## DATA RECORDS
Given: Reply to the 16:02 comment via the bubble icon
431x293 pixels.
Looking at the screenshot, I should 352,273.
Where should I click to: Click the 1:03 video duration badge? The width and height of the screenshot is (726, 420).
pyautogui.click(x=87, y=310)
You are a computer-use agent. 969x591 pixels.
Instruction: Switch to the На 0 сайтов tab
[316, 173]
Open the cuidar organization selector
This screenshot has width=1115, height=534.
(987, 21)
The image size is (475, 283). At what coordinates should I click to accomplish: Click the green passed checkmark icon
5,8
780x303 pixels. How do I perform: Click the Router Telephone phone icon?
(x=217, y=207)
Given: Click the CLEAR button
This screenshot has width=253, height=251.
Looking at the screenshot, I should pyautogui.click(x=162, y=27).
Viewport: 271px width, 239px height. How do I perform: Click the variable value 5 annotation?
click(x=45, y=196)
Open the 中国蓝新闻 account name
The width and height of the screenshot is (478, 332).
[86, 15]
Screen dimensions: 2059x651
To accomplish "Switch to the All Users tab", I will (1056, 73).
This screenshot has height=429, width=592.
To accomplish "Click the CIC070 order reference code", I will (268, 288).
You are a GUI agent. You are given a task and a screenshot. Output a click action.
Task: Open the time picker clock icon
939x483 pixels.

## WORK TO BE COMPLETED
Find the lines above that contain the word "agent" and collect them.

## RESPONSE TO THIS EXERCISE
You are a computer-use agent. 969x591 pixels.
You are a GUI agent. You are given a task and a screenshot. Output a click action.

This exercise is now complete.